Re: [PATCH 1/2] powerpc/workqueue: update list of possible CPUs

From: Laurent Vivier
Date: Thu Aug 24 2017 - 08:10:39 EST


On 23/08/2017 15:26, Tejun Heo wrote:
> Hello, Michael.
>
> On Wed, Aug 23, 2017 at 09:00:39PM +1000, Michael Ellerman wrote:
>>> I don't think that's true. The CPU id used in kernel doesn't have to
>>> match the physical one and arch code should be able to pre-map CPU IDs
>>> to nodes and use the matching one when hotplugging CPUs. I'm not
>>> saying that's the best way to solve the problem tho.
>>
>> We already virtualise the CPU numbers, but not the node IDs. And it's
>> the node IDs that are really the problem.
>
> Yeah, it just needs to match up new cpus to the cpu ids assigned to
> the right node.

We are not able to assign the cpu ids to the right node before the CPU
is present, because firmware doesn't provide CPU mapping <-> node id
before that.

>>> It could be that the best way forward is making cpu <-> node mapping
>>> dynamic and properly synchronized.
>>
>> We don't need it to be dynamic (at least for this bug).
>
> The node mapping for that cpu id changes *dynamically* while the
> system is running and that can race with node-affinity sensitive
> operations such as memory allocations.

Memory is mapped to the node through its own firmware entry, so I don't
think cpu id change can affect memory affinity, and before we know the
node id of the CPU, the CPU is not present and thus it can't use memory.

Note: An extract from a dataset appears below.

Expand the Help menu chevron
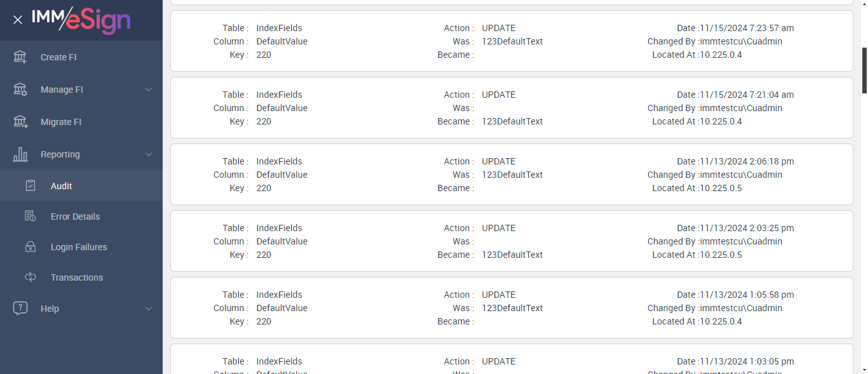Viewport: 868px width, 374px height. 149,309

>> Laurent is booting Qemu with a fixed CPU <-> Node mapping, it's just
>> that because some CPUs aren't present at boot we don't know what the
>> node mapping is. (Correct me if I'm wrong Laurent).
>>
>> So all we need is:
>> - the workqueue code to cope with CPUs that are possible but not online
>> having NUMA_NO_NODE to begin with.
>> - a way to update the workqueue cpumask when the CPU comes online.
>>
>> Which seems reasonable to me?
>
> Please take a step back and think through the problem again. You
> can't bandaid it this way.

Could you give some ideas, proposals?
As the firmware doesn't provide the information before the CPU is really
plugged, I really don't know how to manage this problem.

Thanks,
Laurent